フランクリン・J・シャフナーが演出を手掛けたドラマが原作だが、映画版となったシドニー・ルメットのこの作品もモチロン面白いし、リメイクとなるウィリアム・フリードキン版やニキータ・ミハルコフ版もまた面白いんだよなコレが。
同時に、ハリウッドのアカデミー賞ってシステムがクソッたれだという事もよーく解る作品だ。
あの雨上がりのシーンを撮影した名カメラマンのボリス・カウフマン!
ソ連出身、「これがロシアだ!(カメラを持った男)」を手掛けたジガ・ヴェルトフの弟、
「アタラント号」「波止場」「ベビイ・ドール」を撮ったカウフマンに撮影賞を与えないなんてアホなのか?
そりゃあ、受賞した「波止場」に比べたらシーン数は少ないだろうよ。
だが、ラストシーンにおけるカウフマンの撮影が無かったら作品の評価そのものが割れるほどだと俺は断言したい。
何と言ってもヘンリー・フォンダが闘いを終えて外に出るシーン。
今まで降っていた雨が止み、法を巡る論戦からの、密室からの解放感。濡れたアスファルトから漂う蒸気の涼しげな様子。その場所でフォンダと御老公が互いの健闘を讃えてそれぞれの名前を聞くシーン。
このシーンの何ともいえない空気感というか、一仕事終えた後のあの達成感。
それがラストシーンに刻まれているのよ。
密室において繰り拡げられる12人の男たちの言葉をぶつけ、言葉による殴り合い。

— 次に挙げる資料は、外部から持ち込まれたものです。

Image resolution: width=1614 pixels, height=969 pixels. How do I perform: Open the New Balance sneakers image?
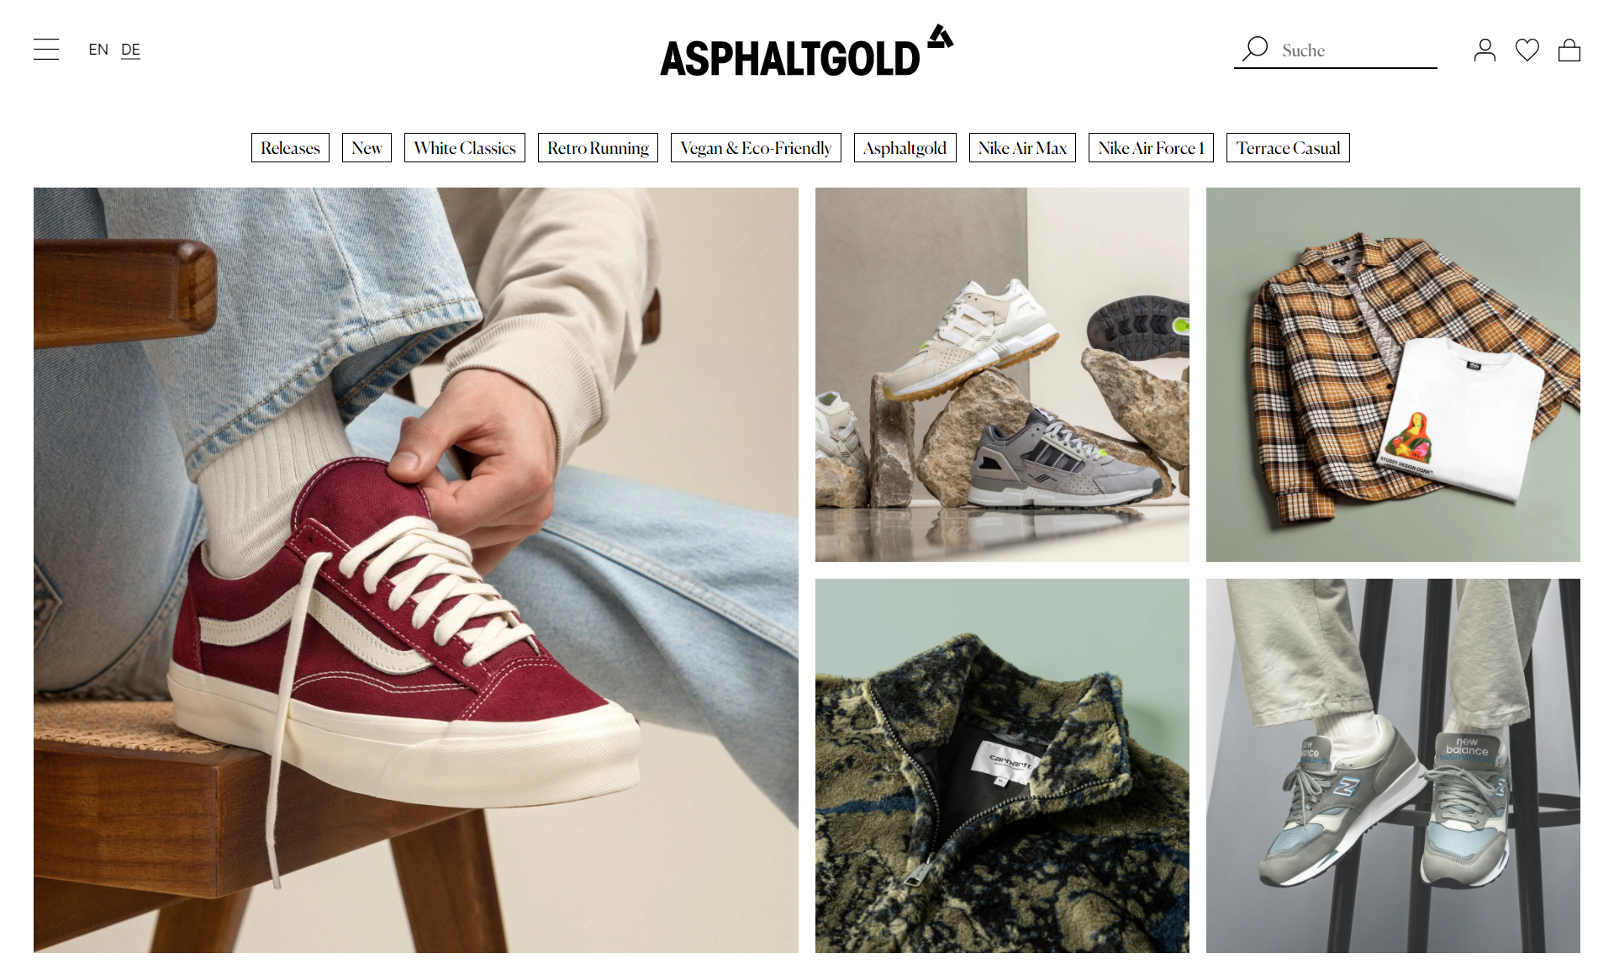pyautogui.click(x=1393, y=765)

たった1人の少年の命のために。
無罪なら(人生を)延長、有罪なら即座に・・・無駄と解ったらブッ殺して(死刑)楽にしてやればいいのだから。
異を唱える1人の男がイカれているのか、
それとも何の疑問も抱かず問答無用で少年に死刑を下せる11人の男たちがイカれているのか。
セリフだけかと思いきや、証言を思い返す内に出てくるナイフ、現場再現、子供の写真、そして眼鏡。
フォンダの言葉だけが11人の男たちを動かすワケじゃない。
過ぎる時間、暑さ、降りしきる雨、雨、雨。心も身体も消耗、誰が最後まで粘り、誰が最後に折れるのか。
12人の、そして傍観者・伝達者として部屋に出入りする13人目の男。
欲を言えば例の女性や例の御老人の姿も一瞬でいいから見せて欲しかった。
ま、そこは小説のように想像に任せるとしましょう。